Programmpunkt

12:02–12:04

Titel: Baraitser-Winter-Cerebrofrontofacial Syndrome 2 with early onset severe autistic behavior: A case report
ID: P-ClinG-062
Art: Postertalk
Redezeit: 2 min
Session: Poster Session
ClinG 2

Referent: Theresia Herget (Hamburg/DE)


Abstract - Text

Abstract-Text

Baraitser-Winter-Cerebrofrontofacial Syndrome Type 2 (BWCFFS2) is a rare autosomal dominant disorder caused by pathogenic variants in the ACTG1 gene. The phenotype is characterised by craniofacial dysmorphism and developmental delay with a variable degree of intellectual disability, possibly accompanied by sensorineural hearing loss, bilateral ptosis, ocular colobomata, seizures and anterior neuronal migration disorder like lissencephaly or pachygyria. 


We describe a five year old boy, second child to non-consanguineous parents from Greece, showing global developmental delay with absent speech, muscular hypotonia and pes valgoplanus, bilateral sensorineural hearing loss with cochlea implantation, mild facial dysmorphism consisting in low anterior hairline, hypertelorism, long and slightly downslanting palpepral fissures, arched eyebrows with medial flarring, discrete bilateral ptosis, slender triangular nose and a diagnosis of early onset autism. The family history was remarkable of muscular hypotonia, developmental delay and autistic features without dysmorphism in the older brother, caused by a de novo pathogenic variant in the TRIO gene. No other affected family member was reported.


Extended metabolic work up in blood and urine gave normal results. Brain MRI at the age of one year was inconspicuous. EEG showed no pathological findings. Genotyping for the familiar TRIO variant could exclude this variant in our patient. Finally, whole exome sequencing was carried out in him, uncovering  a de novo missense variant NM_001614.5: c.547C>T [p.(Arg183Trp)] in ACTG1. This variant has not been reported so far, however, another exchange (c.548G>A [p.(Arg183Trp)]) at the same amino acid position has been described in a patient with non-syndromic hearing loss. 

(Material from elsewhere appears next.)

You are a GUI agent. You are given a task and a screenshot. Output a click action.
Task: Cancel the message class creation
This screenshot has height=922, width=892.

Pathogenic variants in ACTG1 have been associated with non-syndromic hearing loss as well as with BWCFFS2, for which a broad clinical variability is known, even within families. In addition to the typical features of BWCFFS like craniofacial dysmorphism, hearing loss and developmental delay our patient shows early onset autism but no brain malformation or seizures. So far, autism has not been described as a major feature of BWCFFS2, probably due to missed diagnosis or lack or reporting. Hereby, we propose, severe autistic behaviour with an onset in early childhood could be part of the clinical manifestations of BWCFFS2 and expansion of the known phenotype.